_TEXT SECTION_
□ □ □
Orders of the Day — Coal Industry Bill

Part of the debate – in the House of Commons at 10:32 pm on 12 December 1983.

Alert me about debates like this

Photo of Dennis Skinner Dennis Skinner Member, Labour Party National Executive Committee 10:32, 12 December 1983

I was just testing the water. I do not know whether my hon. Friends can keep this debate going, but the Town and Country Planning Bill, which will come next, could continue for a while.

I am pleased about the fact that many hon. Members have spoken in the debate, which shows that there is much concern in the mining industry at present. One feature of the debate is that not every hon. Member who has spoken represents National Union of Mineworkers' interests. Certainly, one hon. Member represented the deputies' union, and my hon. Friend the Member for Pontefract and Castleford (Mr. Lofthouse) comes from a side of the industry that is close to management, although he is not a member of management. It is significant that some conciliation is beginning to develop among the NUM, the National Association of Colliery Overmen, Deputies and Shotfirers and the British Association of Colliery Managers. That is a welcome sign of strength, which should suggest to the Minister that he is not just dealing with the NUM now.

When pits were closed in the past, especially in the 1950s and 1960s, it was relatively easy to shift people from one region to another. Now, as exemplified by the Herrington closure announced this week, we are talking of people under 50 with no job at all. Not only will people working down the pits and on the pit top be without jobs, but managers, under-managers and many others associated with the higher echelons of management now realise that they cannot be transferred as part of a management development team. Very few management jobs are left, and as a result BACM, the management union, is now allied much more closely with the battle to save the pits.
□ □ □
_SOURCE EXCERPT_
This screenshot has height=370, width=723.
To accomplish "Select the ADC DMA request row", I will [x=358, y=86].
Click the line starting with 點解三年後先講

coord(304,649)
□ □ □
_SET TASK A_
According to the debate excerpt, which bill will come up after the current one?
_SET TASK B_
Summarize the debate excerpt in two sentences.
_SET TASK C_
Carry the debate excerpt on from its final sentence.

_TASK ANSWER A_
The Town and Country Planning Bill.

_TASK ANSWER B_
The speaker welcomes the range of members who spoke and notes growing conciliation among the NUM, the deputies' union and the managers' association, which should tell the Minister that he is no longer dealing only with the NUM. Whereas pit closures in the 1950s and 1960s allowed workers to move to other regions, closures such as Herrington now leave people under 50, including managers, with no jobs at all, so the management union BACM has allied itself more closely with the battle to save the pits.

_TASK ANSWER C_
We have had a series of speeches from Labour Members with an interest in the mining industry —including my hon. Friend the Member for Midlothian (Mr. Eadie), who is secretary of the miners' group of Labour Members—informing the Government that although the coal board needs this money, it is chicken feed compared with the problems faced by the industry.

As my hon. Friend the Member for Rother Valley (Mr. Barron) pointed out, in 1982 the industry had £366 million in interest charges hung around its neck before a tonne of coal was dug. It will be more this year, simply because interest rates have not fallen at the same pace as inflation. The gap between 5 per cent. and 9 per cent. still exists, but in some cases money is borrowed at 10, 11 or 12 per cent. As a result, the interest charges on the coal board this year will be greater than in 1982.

Each time the Government talk about "Plan for Coal", a figure of £7,000 million rolls off their tongue. That should be set against the massive amount that must be repaid each year and which was not envisaged at the time of "Plan for Coal". It must also be examined against another form of investment. Since they came to power, the Government have invested £12,000 million abroad rather than invest in the pits to which my hon. Friends have referred. It seems that the figure could be even higher as a result of the lifting of exchange controls.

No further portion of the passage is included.